Monday, June 17, 2013

Why Fiction Is Dangerous

In celebration of tomorrow's release of Neil Gaiman's latest novel The Ocean At The End Of The Lane, I thought I would finally take a moment to share his thoughts from BEA on why fiction is dangerous.

On the last day of BookExpo America 2013, Neil Gaiman held a panel and Q&A session called "Why Fiction Is Dangerous" It was one of the major highlights of my trip this year. After speaking to us, at length, about what inspired his two new books, Mr. Gaiman said, "So those are the two main books I have coming out and that has nothing to do, at all, with why fiction is dangerous." The audience laughed because, I suppose, they were as engrossed as I was with everything he had told us and had completely forgotten about the promise of this panel's title.

While the rest of the talk was filled with laughter and frivolity, the crowds offered up a respectful silence interrupted only by murmurs of consent as Neil Gaiman told us why fiction was dangerous. He said,
  • "Fiction is dangerous because it lets you into other people's heads,"
  • "Fiction isdangerous because it gives you empathy,"
  • "Fiction is dangerous because it shows you that the world doesn't have to be like the one you live in, which is incredibly dangerous for the world."
Neil Gaiman Why Fiction Is Dangerous
In 2007 Neil Gaiman was invited to the first officially recognized science fiction convention in China. He was curious about the country's sudden embrace of the genre, so he pulled aside one of the party officials to ask, "Science fiction has been very much frowned upon and regarded as dangerous and subversive for a very long time in China... Why have you said yes to this?" According to Gaiman, this was the man's response, "In China we are really good at making things that people bring to us... but we don't come up with them, we don't invent, we don't innovate. We went to America recently and we talked to the people at Apple, at Google, the people at Microsoft and one of the things we asked all of these people who invent and innovate was What did you read as children? And they all said, 'We read science fiction. We read fantasy. We read this stuff and thought, The world doesn't have to be like the one we are in right now. We can change it.'"
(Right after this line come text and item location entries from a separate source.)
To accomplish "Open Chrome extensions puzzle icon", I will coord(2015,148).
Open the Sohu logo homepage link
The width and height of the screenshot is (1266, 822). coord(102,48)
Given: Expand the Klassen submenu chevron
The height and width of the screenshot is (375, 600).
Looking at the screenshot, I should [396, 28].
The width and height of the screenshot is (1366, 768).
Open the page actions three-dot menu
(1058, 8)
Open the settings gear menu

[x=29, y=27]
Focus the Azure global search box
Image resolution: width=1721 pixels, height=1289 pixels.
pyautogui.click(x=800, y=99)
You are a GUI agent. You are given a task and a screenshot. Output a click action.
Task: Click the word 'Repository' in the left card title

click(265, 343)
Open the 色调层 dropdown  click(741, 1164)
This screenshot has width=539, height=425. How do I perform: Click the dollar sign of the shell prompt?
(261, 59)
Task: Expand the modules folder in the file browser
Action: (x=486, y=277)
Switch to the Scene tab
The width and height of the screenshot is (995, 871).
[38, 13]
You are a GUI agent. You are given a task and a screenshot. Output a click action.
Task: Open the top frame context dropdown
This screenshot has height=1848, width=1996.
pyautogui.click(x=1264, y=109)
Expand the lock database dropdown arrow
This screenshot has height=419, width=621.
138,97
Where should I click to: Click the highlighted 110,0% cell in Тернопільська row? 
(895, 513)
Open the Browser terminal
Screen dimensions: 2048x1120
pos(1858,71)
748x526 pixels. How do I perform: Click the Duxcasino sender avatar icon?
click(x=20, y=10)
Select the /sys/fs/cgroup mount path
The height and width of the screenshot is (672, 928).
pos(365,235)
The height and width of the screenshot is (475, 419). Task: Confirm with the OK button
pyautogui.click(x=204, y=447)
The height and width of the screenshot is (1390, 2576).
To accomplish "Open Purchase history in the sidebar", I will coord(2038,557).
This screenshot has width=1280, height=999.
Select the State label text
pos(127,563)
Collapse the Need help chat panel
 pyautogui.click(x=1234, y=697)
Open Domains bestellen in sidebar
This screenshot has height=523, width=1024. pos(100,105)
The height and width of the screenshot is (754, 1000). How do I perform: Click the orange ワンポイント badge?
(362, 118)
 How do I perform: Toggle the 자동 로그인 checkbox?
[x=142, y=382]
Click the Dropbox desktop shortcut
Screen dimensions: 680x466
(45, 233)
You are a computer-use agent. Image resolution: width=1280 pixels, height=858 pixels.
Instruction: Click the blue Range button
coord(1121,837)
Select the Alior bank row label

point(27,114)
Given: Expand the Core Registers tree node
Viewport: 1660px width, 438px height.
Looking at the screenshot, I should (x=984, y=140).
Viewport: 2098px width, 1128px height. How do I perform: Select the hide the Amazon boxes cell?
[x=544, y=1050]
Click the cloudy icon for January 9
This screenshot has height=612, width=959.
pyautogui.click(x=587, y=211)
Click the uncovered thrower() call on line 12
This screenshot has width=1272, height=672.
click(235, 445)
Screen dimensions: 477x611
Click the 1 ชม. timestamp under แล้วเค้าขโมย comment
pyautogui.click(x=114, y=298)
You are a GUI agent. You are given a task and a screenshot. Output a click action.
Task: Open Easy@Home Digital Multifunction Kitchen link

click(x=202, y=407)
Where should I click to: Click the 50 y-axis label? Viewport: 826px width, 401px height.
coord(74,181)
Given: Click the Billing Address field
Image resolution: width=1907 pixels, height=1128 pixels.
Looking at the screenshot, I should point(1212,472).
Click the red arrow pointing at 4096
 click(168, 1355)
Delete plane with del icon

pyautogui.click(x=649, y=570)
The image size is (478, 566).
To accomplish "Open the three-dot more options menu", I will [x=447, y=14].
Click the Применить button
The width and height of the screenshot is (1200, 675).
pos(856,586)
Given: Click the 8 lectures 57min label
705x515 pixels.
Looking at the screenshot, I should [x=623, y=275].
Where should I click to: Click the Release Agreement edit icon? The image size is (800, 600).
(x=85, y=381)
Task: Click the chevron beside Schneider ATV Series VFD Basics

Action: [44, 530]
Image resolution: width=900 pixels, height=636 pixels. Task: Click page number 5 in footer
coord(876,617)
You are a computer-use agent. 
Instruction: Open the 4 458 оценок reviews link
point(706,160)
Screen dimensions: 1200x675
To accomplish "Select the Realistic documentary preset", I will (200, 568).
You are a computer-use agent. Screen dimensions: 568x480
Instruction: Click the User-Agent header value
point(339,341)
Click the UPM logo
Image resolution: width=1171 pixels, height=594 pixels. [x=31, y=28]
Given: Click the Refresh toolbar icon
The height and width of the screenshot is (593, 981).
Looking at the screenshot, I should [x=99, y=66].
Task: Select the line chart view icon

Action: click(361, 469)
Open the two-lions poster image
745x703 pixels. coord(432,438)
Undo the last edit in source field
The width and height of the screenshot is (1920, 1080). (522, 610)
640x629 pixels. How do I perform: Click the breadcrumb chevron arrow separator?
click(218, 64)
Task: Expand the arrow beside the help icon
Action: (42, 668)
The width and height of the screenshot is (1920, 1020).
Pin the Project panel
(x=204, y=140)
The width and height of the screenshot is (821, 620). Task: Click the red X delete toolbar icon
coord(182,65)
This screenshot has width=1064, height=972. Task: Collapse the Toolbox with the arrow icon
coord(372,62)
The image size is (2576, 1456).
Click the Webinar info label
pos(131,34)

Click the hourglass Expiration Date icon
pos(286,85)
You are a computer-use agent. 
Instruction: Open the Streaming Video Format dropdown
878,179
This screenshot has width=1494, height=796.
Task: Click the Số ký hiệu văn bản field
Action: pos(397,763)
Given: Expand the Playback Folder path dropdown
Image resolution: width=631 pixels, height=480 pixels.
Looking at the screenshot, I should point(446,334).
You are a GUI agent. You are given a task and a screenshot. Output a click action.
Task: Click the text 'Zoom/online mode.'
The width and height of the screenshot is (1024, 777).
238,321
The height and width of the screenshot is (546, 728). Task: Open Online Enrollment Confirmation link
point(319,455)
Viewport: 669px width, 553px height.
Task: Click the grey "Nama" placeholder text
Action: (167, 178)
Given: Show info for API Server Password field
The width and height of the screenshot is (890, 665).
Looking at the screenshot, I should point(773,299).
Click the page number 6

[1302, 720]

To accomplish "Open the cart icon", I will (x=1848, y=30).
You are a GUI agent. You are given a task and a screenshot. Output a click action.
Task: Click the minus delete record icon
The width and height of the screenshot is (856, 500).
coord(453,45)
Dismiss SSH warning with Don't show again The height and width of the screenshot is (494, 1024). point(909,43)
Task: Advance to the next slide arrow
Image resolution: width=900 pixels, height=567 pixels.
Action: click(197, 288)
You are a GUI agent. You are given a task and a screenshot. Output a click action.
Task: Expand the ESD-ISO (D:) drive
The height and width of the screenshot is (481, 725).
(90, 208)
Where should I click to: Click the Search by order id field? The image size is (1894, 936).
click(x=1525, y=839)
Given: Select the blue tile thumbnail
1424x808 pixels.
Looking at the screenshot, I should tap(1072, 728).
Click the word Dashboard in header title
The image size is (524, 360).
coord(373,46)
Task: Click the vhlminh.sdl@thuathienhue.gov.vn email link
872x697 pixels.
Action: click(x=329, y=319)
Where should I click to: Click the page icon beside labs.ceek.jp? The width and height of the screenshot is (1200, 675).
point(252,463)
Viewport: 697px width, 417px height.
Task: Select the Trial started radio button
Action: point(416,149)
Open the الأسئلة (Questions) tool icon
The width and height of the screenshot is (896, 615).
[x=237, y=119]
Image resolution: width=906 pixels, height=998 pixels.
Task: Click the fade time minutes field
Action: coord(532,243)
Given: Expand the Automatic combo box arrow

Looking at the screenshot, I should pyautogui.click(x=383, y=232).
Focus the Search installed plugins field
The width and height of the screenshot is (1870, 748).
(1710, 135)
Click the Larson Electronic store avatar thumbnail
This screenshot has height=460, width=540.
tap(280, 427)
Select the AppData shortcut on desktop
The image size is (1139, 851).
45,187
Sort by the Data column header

I sat there listening to Neil Gaiman and realized how beautiful danger can be. I understood how make-believe is the gateway to possibility and I remembered how closely linked imagination is to intelligence. Fiction is dangerous, in the same way our lives are: they are both unpredictable and take us down roads we may never have dreamed of traveling. 

I was so inspired by this talk, I created a Facebook cover to share this sentiment with all my facebook friends. Here it is, in case you wish to do the same (you can click on it so you can see it clearly without the sidebar interruption):
Fiction is Dangerous FB Cover

What are your thoughts on the danger of fiction?
How has fiction inspired you to think differently about your own world?


  1. Wow! What an incredible panel to have attended! The reason I love fiction is because it does show that there is so much more than the tiny bit of the world that I know. I had never thought of the danger element or that people in other parts of the world don't routinely have access to the same types of books that I am surrounded by. I'm reading dangerous things and didn't even know it! What a rebel!

  2. Tammy, I was in the same boat as you. When Mr. Gaiman began by saying that scifi was "frowned upon" in China, I was already overwhelmed by such a sense of gratefulness that I had grown up in a place where my literature - and imagination - was not restricted! As a "good girl" who always plays it safe, I was excited to find out I had been living so dangerously all these years!